The diagnosis is carried out by isolation and identification of organisms, postmortem lesions along with the seromonitoring. However, the isolation of causal organism from affected tissues is difficult and tedious. Number of serological tests, viz. slide agglutination (SAT), double immuno diffusion (DID), indirect heamagglutination (IHA), complement fixing (CFT) and enzyme linked immunosorbant assay (ELISA) are also routinely used for diagnosis of disease. It can be controlled by slaughter of infected and contact goats, through disinfections of infected premises and vaccination of goats.
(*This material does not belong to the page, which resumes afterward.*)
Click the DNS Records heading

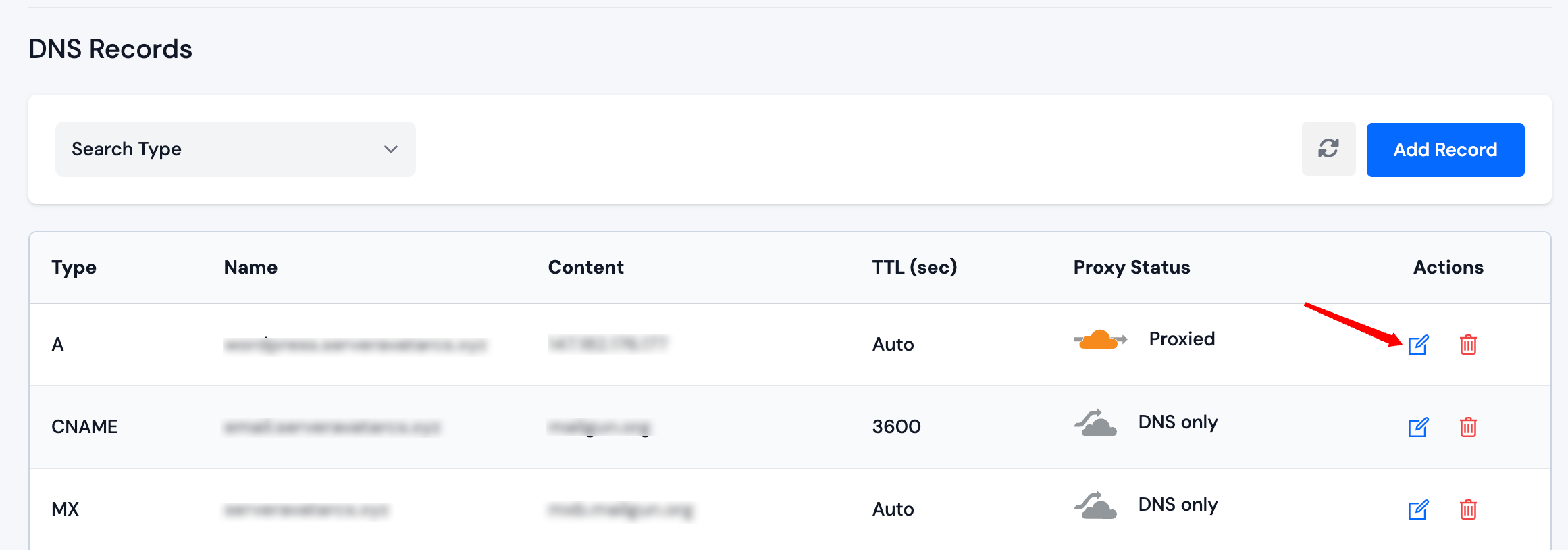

Experimentally, the killed vaccine has been developed and provided protection up to 12 month period. A large number of Mycoplasma species have been isolated from goats causing edematous lesions, polyarthritis and mastitis. Among them, M. agalactiae causes contagious agalactia in sheep and goats. The disease spreads by ingestion or teat canal causing infections of joints, eyes and udder of lactating animals. The disease occurs in India, Pakistan, Iran, Sudan, Russia and the Far East. The animals of any age suffer from this disease. The incubation period is 5-7 days. There is a rise in temperature, listlessness and inappetence. The affected animal may die at this stage, or the disease may develop in localized areas including joints of lower limbs, eyes and udders of lactating animals. The milk yields decreases followed by small quantities of purulent secretions and development of fibrosis in udder. The diagnosis is based on isolation of the organisms from udder secretions, joint fluid or blood. Contagious agalactia can be controlled by slaughtering of the infected animals, disinfection of the areas and vaccination of the herd. Vaccination has been attempted to produce active immunityin the flock.